Scipion Capital
- Company type: Private
- Founded: 2007
- Founder: Nicolas Clavel
- Headquarters: 15 Half Moon Street, London, United Kingdom
- Net income: $19.8b

= Scipion Capital =

Scipion Capital is a London-based hedge fund, specializing in private debt. It is located at 15 Half Moon Street in Mayfair, London. It was founded by Nicolas Clavel in 2007.

==Investments==
Scipion Capital launched its first fund, the Scipion African Opportunities Fund, in 2007, to provide commodity trade finance. It offers short-term loans for the delivery, production and processing of non-perishable commodities.
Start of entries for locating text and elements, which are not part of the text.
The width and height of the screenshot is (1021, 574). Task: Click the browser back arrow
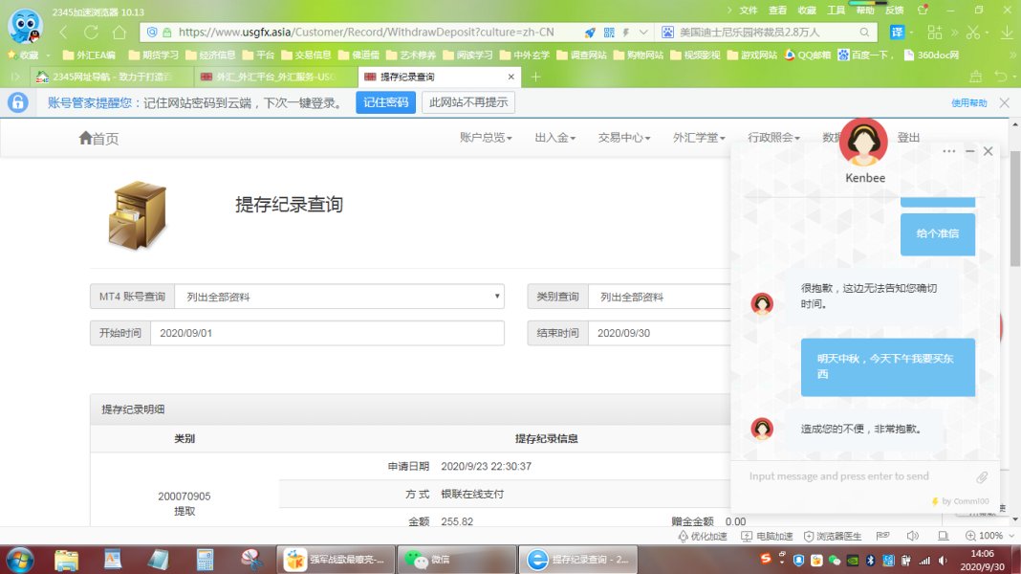point(64,33)
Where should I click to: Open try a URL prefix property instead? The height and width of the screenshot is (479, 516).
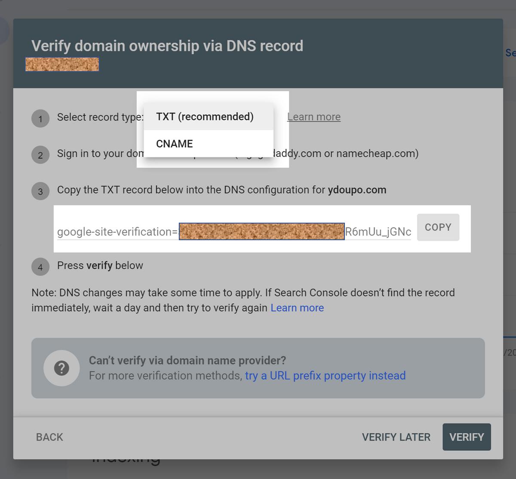tap(324, 375)
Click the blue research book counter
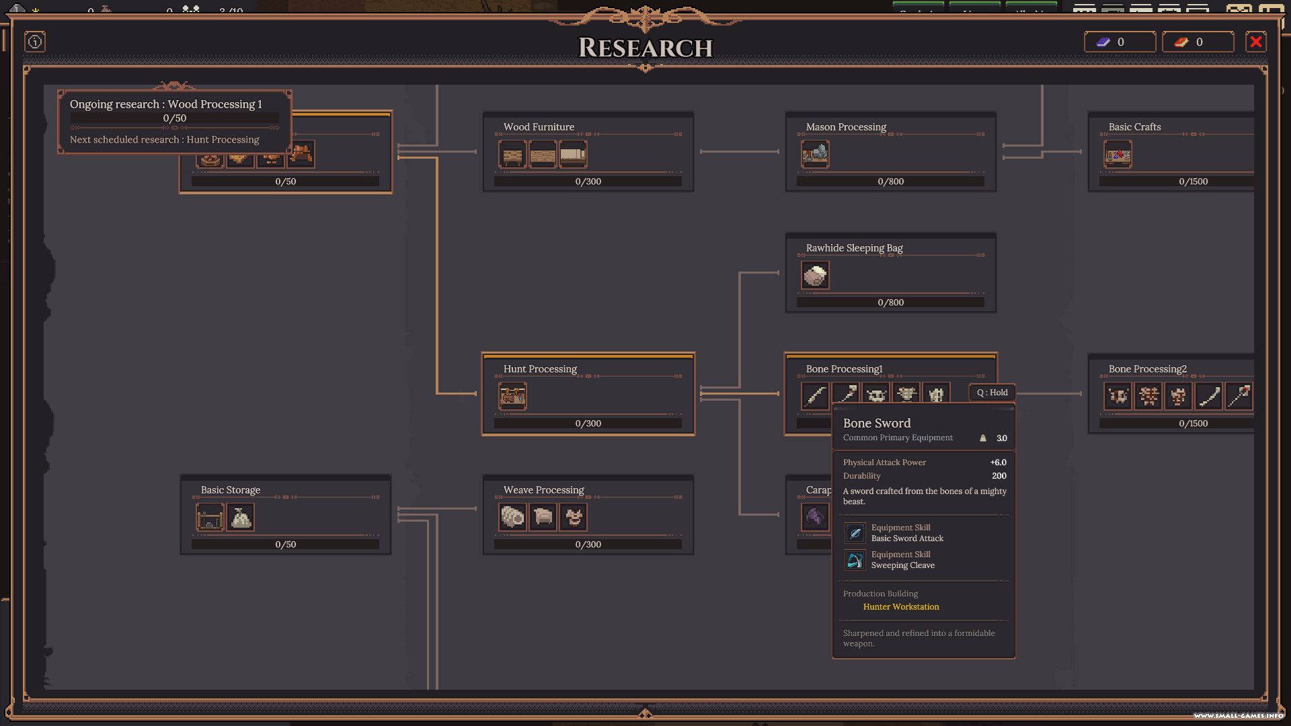The width and height of the screenshot is (1291, 726). (x=1120, y=42)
The Scipion Active Trading Fund was set up in 2010 as a lending platform to facilitate the allocation of different investments between Sub-Participants, Co-Investors and Funds managed by Scipion Capital Ltd.

In 2017, the Scipion Term Loan Fund was established by Nicolas Clavel to provide asset-backed loans to emerging markets. The Fund participates in 1-5 year loans, financing physical assets generating US Dollar revenue streams.

Scipion Active Impact Fund was established in 2018 as Scipion Capital's responsible investing offering. The fund considers environmental, social and impact criteria when making investment decisions.